Condensin Regulates the Stiffness of Vertebrate Centromeres

Molecular Biology of the Cell - Tập 20 Số 9 - Trang 2371-2380 - 2009
Susana A. Ribeiro1, Jesse C. Gatlin2, Yimin Dong3, Ajit P. Joglekar2, Lisa Cameron2, Damien F. Hudson1,4, Christine J. Farr5, Bruce F. McEwen3, Edward D. Salmon2, William C. Earnshaw1, Paola Vagnarelli1
1*Wellcome Trust Centre for Cell Biology, Institute of Cell and Molecular Biology, University of Edinburgh, Edinburgh EH9 3JR, United Kingdom;
2Department of Biology, University of North Carolina at Chapel Hill, Chapel Hill, NC 27599;
3Wadsworth Center, New York State Department of Health, Albany, NY 12201
4Chromosome and Chromatin Research, Murdoch Children's Research Institute, Royal Children's Hospital, Melbourne 3052, Australia; and
5Department of Genetics, University of Cambridge, Cambridge, CB2 3EH, United Kingdom

Tóm tắt

When chromosomes are aligned and bioriented at metaphase, the elastic stretch of centromeric chromatin opposes pulling forces exerted on sister kinetochores by the mitotic spindle.

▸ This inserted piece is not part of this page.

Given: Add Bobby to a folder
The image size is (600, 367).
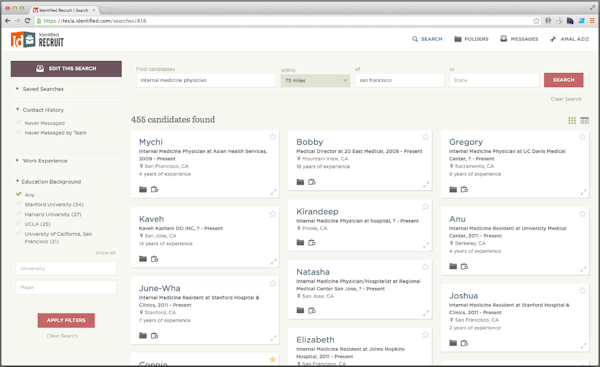Looking at the screenshot, I should (x=300, y=182).
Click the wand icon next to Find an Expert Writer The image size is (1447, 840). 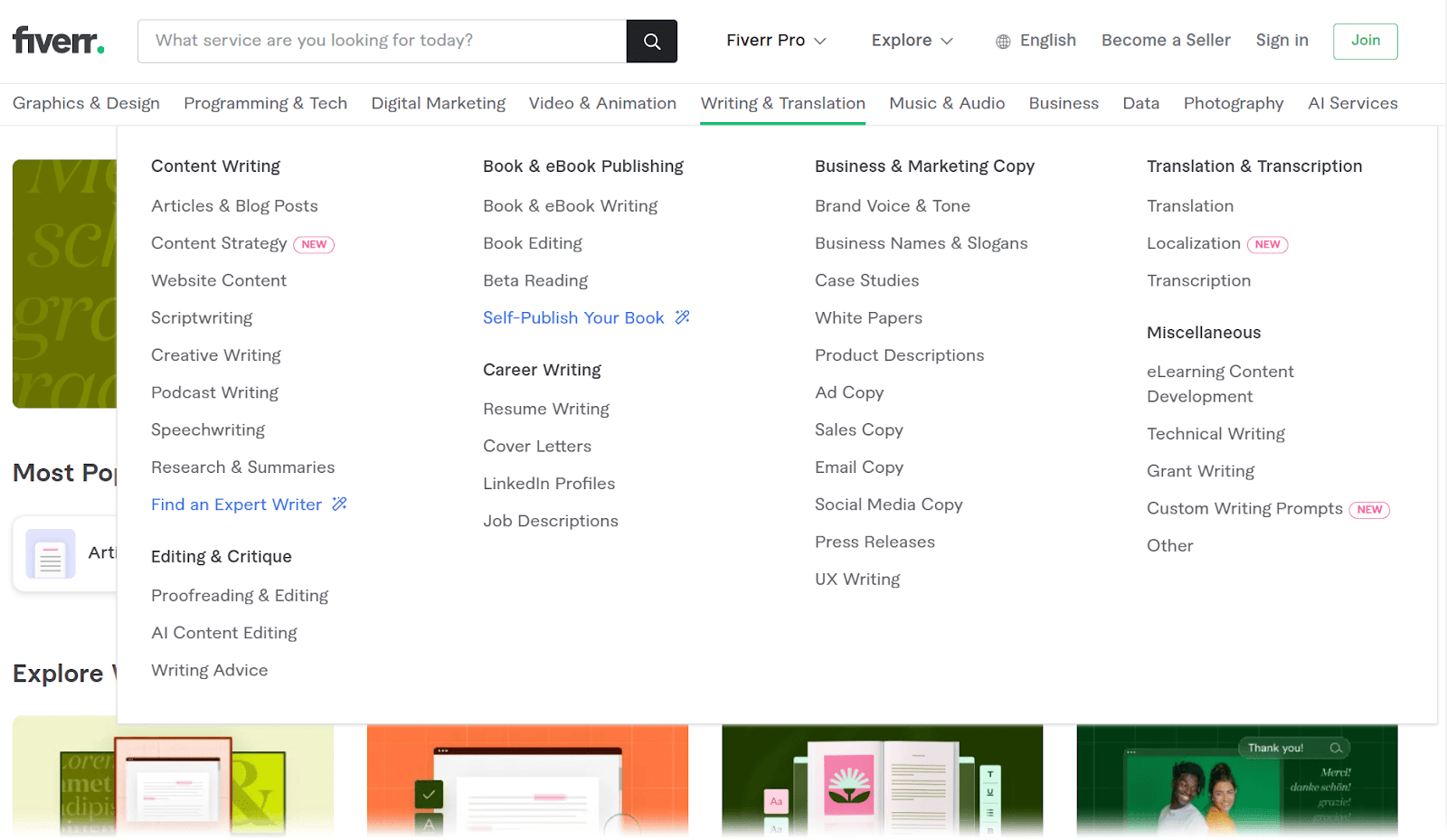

Here we show that condensin ATPase activity is an important regulator of centromere stiffness and function. Condensin depletion decreases the stiffness of centromeric chromatin by 50% when pulling forces are applied to kinetochores. However, condensin is dispensable for the normal level of compaction (rest length) of centromeres, which probably depends on other factors that control higher-order chromatin folding. Kinetochores also do not require condensin for their structure or motility. Loss of stiffness caused by condensin-depletion produces abnormal uncoordinated sister kinetochore movements, leads to an increase in Mad2(+) kinetochores near the metaphase plate and delays anaphase onset.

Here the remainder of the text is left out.